God of War PS2 Review

“The gods of Olympus have abandoned me, now there is no hope” and so within the first minute of the game we see Kratos, the main character and ultimate anti-hero, cast himself off a cliff down to the rocks below. A very dramatic opening to a very dramatic game. God of War has a story that unfolds like a Greek myth, we are given a protagonist (Kratos) who on the surface seems rather two dimensional but by observing him through the trials placed before him we come to see a deep character that you genuinely end up caring about. This however does not stop the game from being one of the most visually impressive displays of pain and gore this side of Devil May Cry.

This being one of Sony’s biggest titles of the year can it square up to the likes of Resident Evil 4, Half-life 2 and Shadow of The Colossus? Read on and find out!

Graphics

God of War pushes the PS2 to its limits; from the opening scene to the closing battle every second looks as visually impressive as the previous. With no noticeable dips in frame rate it’s as smooth as it is sweet. The backgrounds are visually stunning and always have something interesting going on, not only a good display of the games graphical capabilities but it also aids the immersion of the player. A good example of this would be in Athens, whilst Kratos is jumping from platform to platform you can see guards fighting legions of the undead. Another effective trick happens only a few times in the game but leaves you breathless each time is when you can be simply running across a bridge and the camera will pan out until Kratos is a meagre dot on the screen, really emphasising the scale of things he has to overcome.
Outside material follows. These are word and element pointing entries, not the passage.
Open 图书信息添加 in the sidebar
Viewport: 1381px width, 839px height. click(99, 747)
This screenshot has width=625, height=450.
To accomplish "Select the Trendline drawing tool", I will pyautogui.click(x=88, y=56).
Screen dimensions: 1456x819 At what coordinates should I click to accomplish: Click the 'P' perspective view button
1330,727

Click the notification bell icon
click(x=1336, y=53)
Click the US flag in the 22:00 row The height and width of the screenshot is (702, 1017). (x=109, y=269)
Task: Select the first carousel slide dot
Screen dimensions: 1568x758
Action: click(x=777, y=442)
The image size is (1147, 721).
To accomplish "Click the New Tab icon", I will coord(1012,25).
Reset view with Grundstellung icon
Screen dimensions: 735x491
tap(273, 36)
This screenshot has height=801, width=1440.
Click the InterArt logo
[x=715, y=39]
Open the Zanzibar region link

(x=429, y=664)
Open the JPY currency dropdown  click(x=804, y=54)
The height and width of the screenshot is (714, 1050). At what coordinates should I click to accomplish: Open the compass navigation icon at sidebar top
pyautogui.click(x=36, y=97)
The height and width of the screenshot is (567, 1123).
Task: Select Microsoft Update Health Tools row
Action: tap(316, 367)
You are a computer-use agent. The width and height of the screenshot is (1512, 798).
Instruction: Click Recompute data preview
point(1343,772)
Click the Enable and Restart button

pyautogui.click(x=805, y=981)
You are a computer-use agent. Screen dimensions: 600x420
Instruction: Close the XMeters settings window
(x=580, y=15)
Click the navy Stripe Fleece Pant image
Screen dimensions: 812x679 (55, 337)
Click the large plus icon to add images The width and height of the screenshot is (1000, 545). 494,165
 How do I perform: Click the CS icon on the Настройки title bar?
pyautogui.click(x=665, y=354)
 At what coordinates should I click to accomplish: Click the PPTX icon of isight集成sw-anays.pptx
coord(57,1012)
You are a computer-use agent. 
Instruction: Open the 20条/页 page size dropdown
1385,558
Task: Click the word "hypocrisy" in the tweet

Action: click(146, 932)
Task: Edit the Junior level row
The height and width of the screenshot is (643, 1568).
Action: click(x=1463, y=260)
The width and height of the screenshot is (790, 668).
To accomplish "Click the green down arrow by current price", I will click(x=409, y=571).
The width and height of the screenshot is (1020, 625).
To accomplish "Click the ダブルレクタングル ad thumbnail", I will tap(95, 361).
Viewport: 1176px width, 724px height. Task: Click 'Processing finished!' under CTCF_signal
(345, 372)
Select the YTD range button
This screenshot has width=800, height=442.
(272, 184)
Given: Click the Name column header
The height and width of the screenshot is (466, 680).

The character models are all superbly constructed, Kratos looks as sinister and evil as the demons he lays waste to. This is all tied together with a myriad of stunning special effects that are simply jaw dropping. The Blades of Chaos (the weapons that Kratos wields for the majority of the game) will dazzle you as they twist and turn in a fiery display of orgasmic proportions. You also can’t help but love the more subtle effects such as collecting red or green orbs or how the blood sprays from your hapless victims.

Gameplay

This is where God of War really stands out as a prime example of genre conversion, not only does it incorporate an extremely easy to use multi-layered combat system that can lead to 200 hit combo’s (not as impossible as you’d think), it also incorporates death defying platform sections a la Prince of Persia and Simon says movie sequences that allow you to see what Kratos is really capable of and still be involved (think Fahrenheit or Resident Evil 4). All of these aspects are performed as if God of War invented them it all flows naturally and simply put, feels natural. God of War also features a pseudo RPG levelling up system whereby you collect red orbs from your fallen foes and can choose what particular move to level up next, you will have to plan ahead and think about what moves you prefer to use against certain enemies for this to be truly effective. Using the red orbs on the blades of chaos will result in more available moves to chain together for lengthy dazzling combos whereas spending them on magic items will usually power up that item to a higher level of damage with a greater range. Very useful when in a tight spot and you manage to level up an item that can save your hide to fight another day. Another key feature worth noting is Rage of The Gods it is essentially your “get mad and kill anything that moves” mode, this therefore makes you stronger, faster and changes your move set to a much wider range, again very good for tight situations. Occasionally the gameplay can feel rather samey but the designers have seen to it that you don’t get bored due to another hoard of undead legionnaires.

Sound

Excellent music that truly sets the mood, instrumental and operatic yet not out of place at any time, in fact I would say that it is more appropriate than the heavy rock music a lot of games choose to use that just becomes irritating (PoP: Warrior Within anyone?). Kratos is voiced superbly however the Gods on occasion can sound a little overacted but not enough to be off-putting.

Lifespan

God of War knows how to reward its players, playing through the game will unlock certain treasures but not all of them, the game is cunning in that it shows you the extras you can unlock with a brief explanation. This is enough to peak the players interest and being the curious beings we are, were willing to sit and play through the other modes, unfortunately there is not much difference in the game to keep most players interest, the only difference is the extra difficulty in combat. But for those willing to sit through and play again you will receive great extras such as early designs, character graveyards and even a message from the creators and indications to the next games. Unfortunately, no level select for those who would like to replay certain sections.

Conclusion

If you have a PS2 and are old enough to play it, then you need this game, the action is superb and backed up by a rich engrossing story, smooth controls gorgeous environments portrayed with the best graphics seen on a PS2 to date. With great replay value and a wealth of extras to tie the bow on the perfect package this is definitely a contender for the highly sought after game of the year award.